Copy out each entry precisely; no image belongs in the result.
----
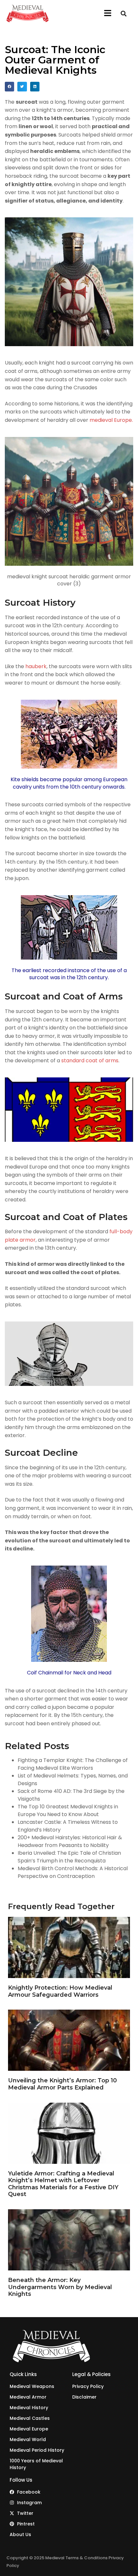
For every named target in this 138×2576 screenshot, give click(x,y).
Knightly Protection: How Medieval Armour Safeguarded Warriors (60, 1991)
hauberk (36, 666)
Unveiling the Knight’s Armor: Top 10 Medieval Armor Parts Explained (62, 2084)
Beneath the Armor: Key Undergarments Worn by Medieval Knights (60, 2287)
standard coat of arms (89, 1060)
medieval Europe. (111, 420)
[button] (107, 13)
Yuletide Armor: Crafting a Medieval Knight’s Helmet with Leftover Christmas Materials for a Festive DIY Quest (63, 2184)
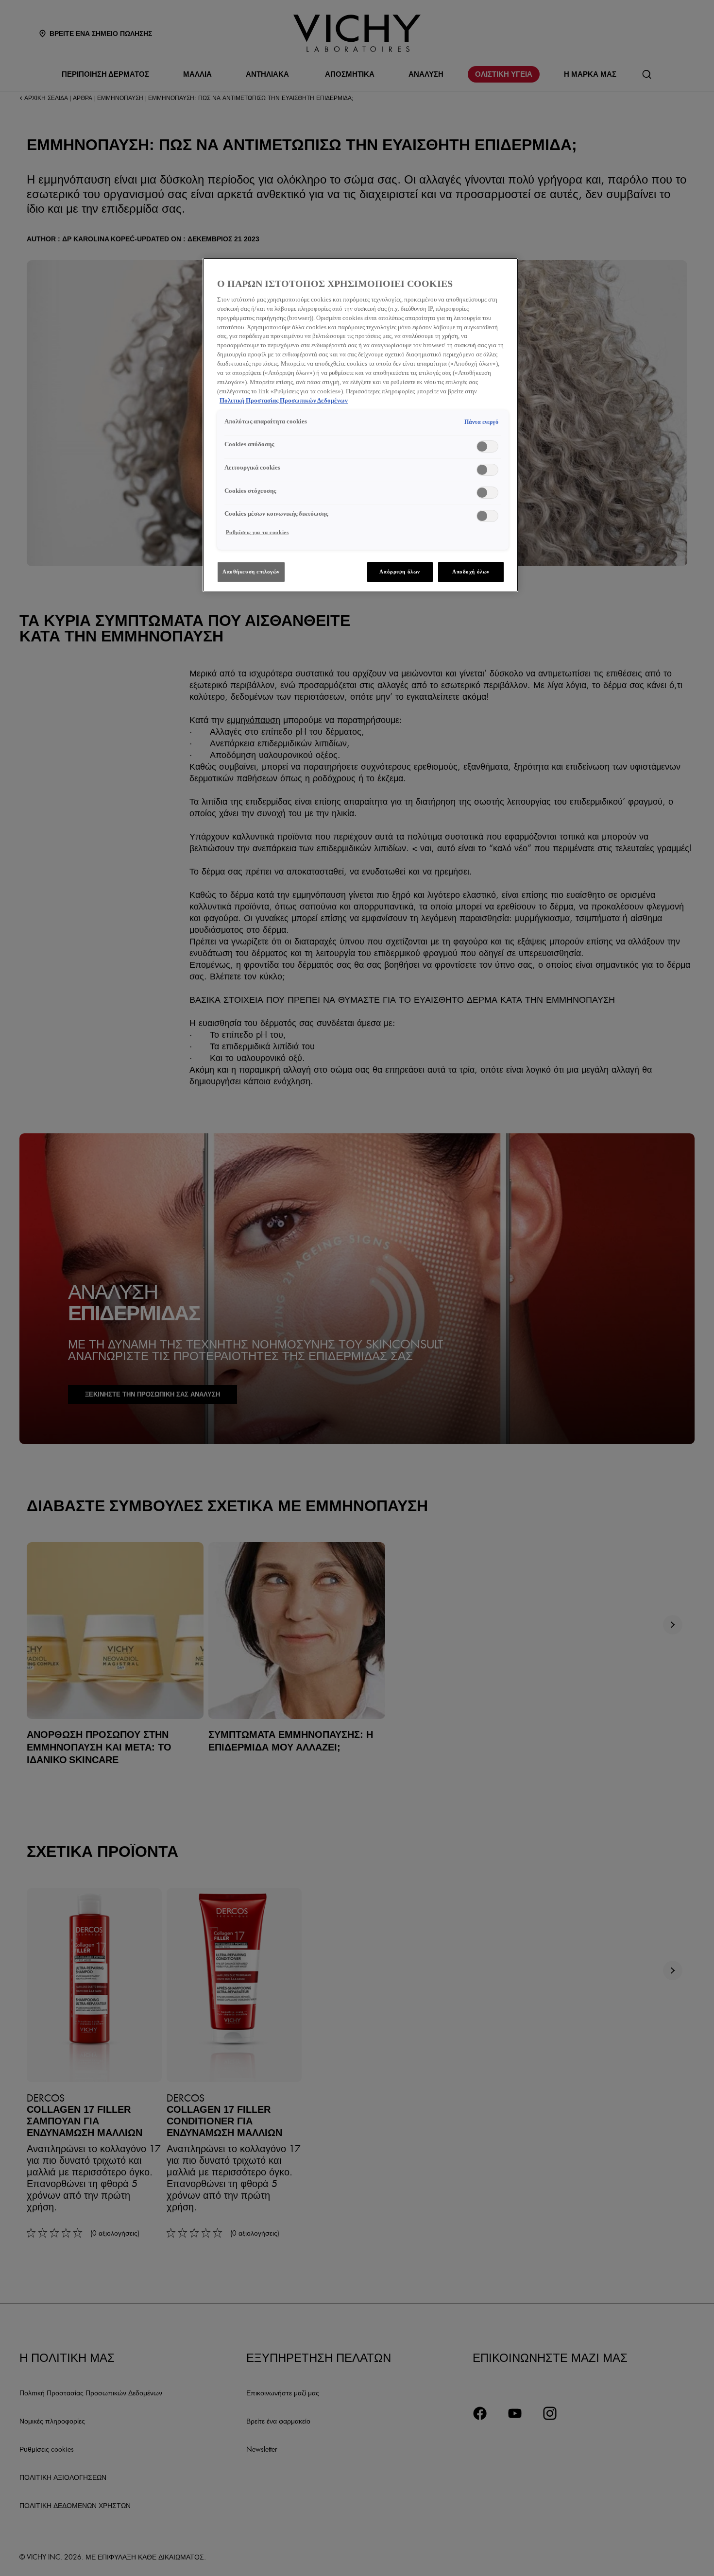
----
SOLUTION FOR THIS EXERCISE:
For every named target in this 138×2576 screenshot, give click(x,y).
Knightly Protection: How Medieval Armour Safeguarded Warriors (60, 1991)
hauberk (36, 666)
Unveiling the Knight’s Armor: Top 10 Medieval Armor Parts Explained (62, 2084)
Beneath the Armor: Key Undergarments Worn by Medieval Knights (60, 2287)
standard coat of arms (89, 1060)
medieval Europe. (111, 420)
[button] (107, 13)
Yuletide Armor: Crafting a Medieval Knight’s Helmet with Leftover Christmas Materials for a Festive DIY Quest (63, 2184)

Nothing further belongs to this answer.